Interstitial lung diseases (ILDs) include more than 100 respiratory rare diseases that affect the lung parenchyma, with a variable component of inflammation and/or fibrosis, which leads to progressive dyspnea and respiratory failure [Citation1–10]. Pulmonary fibrosis is present in several ILDs, which is irreversible by definition and may progress independently of the origin. Idiopathic pulmonary fibrosis (IPF) is the most lethal and frequent fibrotic ILD. However, many other non-IPF fibrotic ILDs may present a similar disease behavior to IPF despite the initial treatment, which is currently known as progressive pulmonary fibrosis (PPF) [Citation1,Citation2]. The most frequent symptoms and signs in IPF and other fibrotic ILDs include dyspnea, dry cough, and inspiratory crackles, and, in some cases, finger clubbing [Citation2,Citation3]. Natural history differs among patients but involves a decline in lung function that worsens quality of life and eventually leads to death. It occurs in middle-aged and older adults, and the estimated mean survival before the use of anti-fibrotic drugs in IPF was 3–5 years from diagnosis [Citation4]. The most common non-IPF fibrotic ILDs include fibrotic hypersensitivity pneumonitis (F-HP), unclassifiable ILD (uILD), connective tissue disease associated ILD (CTD-ILD), smoking related interstitial fibrosis (SRIF), and fibrotic nonspecific interstitial pneumonia (fNSIP), although less frequently other ILDs such as sarcoidosis and pneumoconiosis may also progress to the fibrotic progressive form [Citation11,Citation12] (, ). Although the advances in the diagnostic and therapeutic approaches have improved patient survival and prognosis, the delay in diagnosis remains frequent and one of the main unmet patient needs.

Figure 1. Fibrotic ILDs at risk of progression. IPF is the paradigm of fibrotic progression, sooner or later these patients progress. Non-IPF fibrotic ILD involves many ILDs with variable fibrotic component that are at risk of progression depending on different factors, including the type of ILD.

Figure 1. Fibrotic ILDs at risk of progression. IPF is the paradigm of fibrotic progression, sooner or later these patients progress. Non-IPF fibrotic ILD involves many ILDs with variable fibrotic component that are at risk of progression depending on different factors, including the type of ILD.

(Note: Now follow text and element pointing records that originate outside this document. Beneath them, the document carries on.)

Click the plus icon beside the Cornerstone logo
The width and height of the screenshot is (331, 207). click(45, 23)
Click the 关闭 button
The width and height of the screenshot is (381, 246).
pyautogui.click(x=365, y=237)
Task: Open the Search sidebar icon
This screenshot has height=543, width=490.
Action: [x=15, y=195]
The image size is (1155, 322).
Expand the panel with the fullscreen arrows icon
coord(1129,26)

Table 1. Diagnostic criteria for identifying progressive pulmonary fibrosis (PPF) in non-IPF fibrotic ILDs.

2. Rapid diagnosis and treatment

The confident diagnosis in ILD requires a multidisciplinary committee approach that evaluates clinical, radiological, serological and, in some cases, cito-histological features [Citation1–10]. However, patients with an ILD in advanced stages are not candidate for invasive procedures due to a high risk of morbi-mortality, and the final diagnosis is usually probable or unclassifiable. On the other hand, the initial treatment depends on the type of ILD diagnosed, but other conditions such as the patient performance status and comorbidities are also considered. Therefore, patients evaluated for diagnosis after years of onset of symptoms frequently present severe fibrotic ILD and impaired quality of life, which makes the confident diagnosis and targeted treatment, impossible.

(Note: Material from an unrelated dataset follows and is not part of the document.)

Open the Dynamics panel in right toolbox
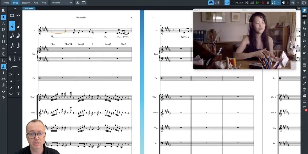308x154 pixels. [304, 47]
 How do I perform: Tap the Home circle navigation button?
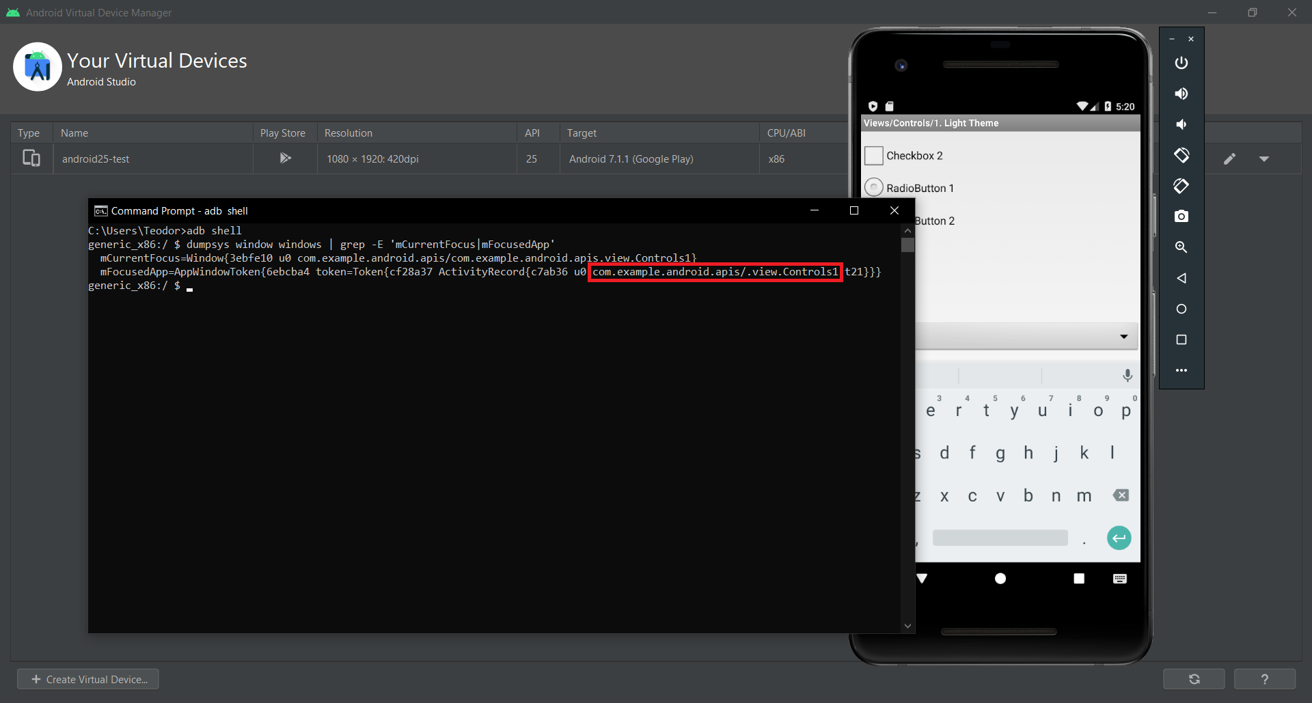point(1181,309)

Early intervention is crucial to improve ILD prognosis. Based on three studies (n = 473), up to 18–32% of patients with non-IPF fibrotic ILDs develop PPF within 61–80 months from the onset of symptoms [Citation6,Citation13–15]. However, most of these ILDs were diagnosed once the fibrotic component was established and then, the management of the initial trigger is not affordable. The irreversible lung damage caused by fibrotic progression underscores the importance of early treatment. Late IPF diagnosis is consistently associated with worse prognosis. In a single-center prospective study, the delay in patient referral to a tertiary care center increased the mortality risk independently of age and lung function [Citation16].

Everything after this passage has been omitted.